Determining susceptibility to EO 12333 interceptions is more difficult, as that order applies to a far broader scope of organizations. Some have suggested that the best course of action is for transferors to add a provision to their SCCs that they will resist US government efforts to obtain the transferred data. These types of contractual promises need to be carefully weighed against potential risks of opening up your company to breach of contract claims if it fails in its efforts to resist. Many data processors have contractual provisions that they will comply with all government subpoenas, but provide notice to the controller, unless such notice is prohibited by law, along with the opportunity for the controller to assert a defence against that subpoena. Going beyond that, to contractually promise active resistance by a processor to US government demands, or even more extreme, that a processor would somehow be able to successfully block such demands seems like setting yourself up for failure - and a potential breach of contract claim.

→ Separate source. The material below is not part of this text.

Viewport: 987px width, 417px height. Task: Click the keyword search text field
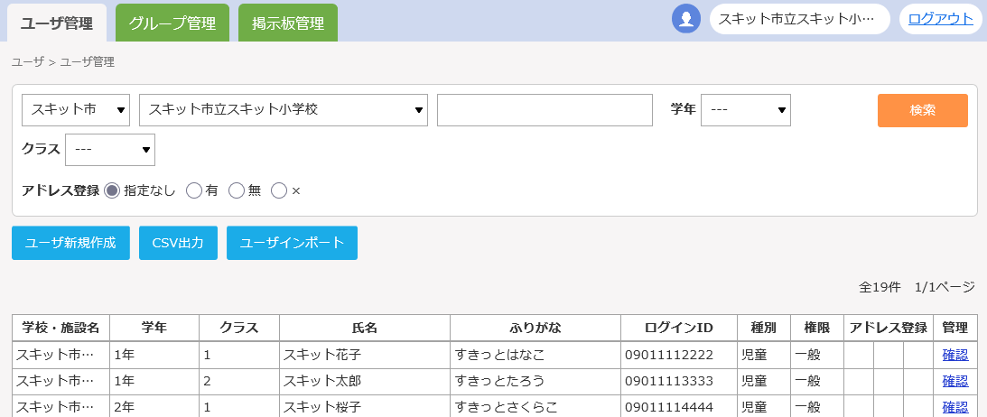pyautogui.click(x=545, y=110)
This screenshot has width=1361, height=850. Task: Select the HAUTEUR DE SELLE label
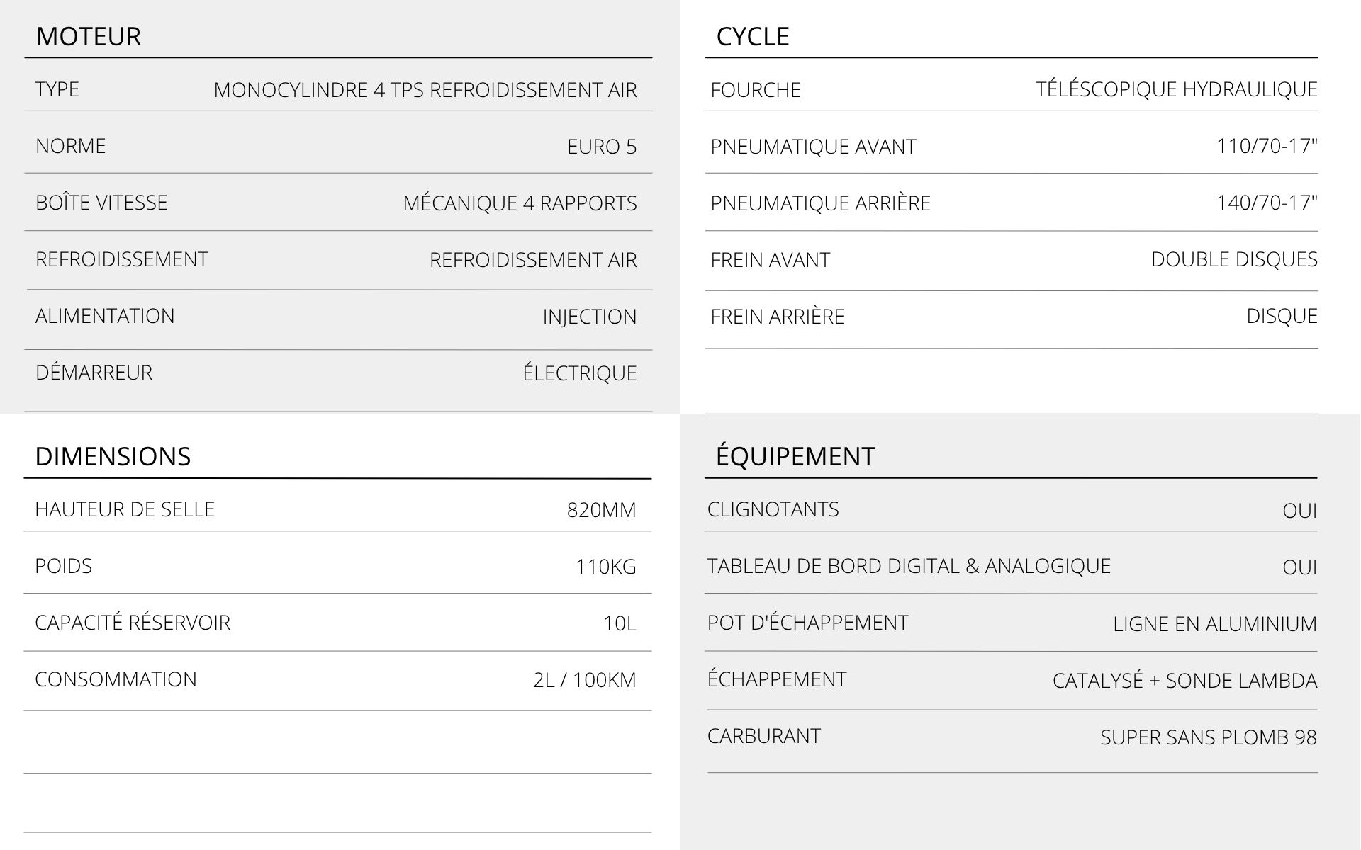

Similar issues can also apply with another potential solution to EO 12333 requests: data encryption. Encryption certainly seems like a viable solution to the question of what those “additional safeguards” need to be. In fact, when it comes to those “additional safeguards” demanded in Schrems II, the only thing that Professor Solove says that he could think of as possibly sufficient would be encryption. Moreover, some DPAs appear ready to demand encryption as the price for allowing SCC-based transfers. Thus, transferors should strongly consider encrypting all EU-derived data in transit and at rest. However, any encryption used will have to be strong enough to resist not just hackers, but the US government agencies as well. More importantly, the transferor will have to be strong enough to resist the US government demands for the encryption keys, which will be a far tougher task indeed.
While the big tech firms are often acclaimed for resisting US government surveillance efforts and refusing to provide encryption keys, the reality of the situation doesn’t always fit that image. Although US secrecy laws prevent us from learning the degree to which companies push back on Federal security-related demands, studies of how often the big tech companies comply with data requests by law enforcement subpoenas in general show that they comply with those requests, depending upon the company, from 66% to more than 80% of the time. To expect organizations without the resources of a Silicon Valley giant like Apple, which just became the first company ever to be worth more than $2 trillion, to resist US government demands seems highly unrealistic. For this reason, we recommend treating this final factor of US government interest with particular care, especially if you reasonably assess this factor at a score beyond the lowest levels.
Another set of potential tools for lawful transfer is anonymization and pseudonymization. GDPR Recital 26 makes it clear that anonymized data is outside of the scope of the GDPR. However, anonymizing eDiscovery data might also be spoliating it under FRCP 37(e) if it removes relevant evidence. For this reason, pseudonymizing data, as contemplated by Recital 28, would likely be more appropriate, as it would allow the parties to restore relevant data. However, pseudonymised data would still fall under the GDPR. Of course, none of these efforts, whether anonymization, pseudonymization, or even encryption is worth anything unless the receiving party in eDiscovery follows the protocols as well. Therefore, insisting upon carefully-crafted protective orders that set out detailed procedures for protecting the produced data is an absolute must.
There are two other means of potentially lawful transfer, though both have limits and as well require no small degree of patience. First, there are Hague Convention requests and Letters Rogatory. While some have questioned the impact of GDPR Article 48 as a “blocking statute” upon such requests, others have shown that Article 48 did not invalidate these measures as long as one complies generally with other GDPR requirements. As well, at least some EU member states have been confirmed to be still honoring these mechanisms post-GDPR.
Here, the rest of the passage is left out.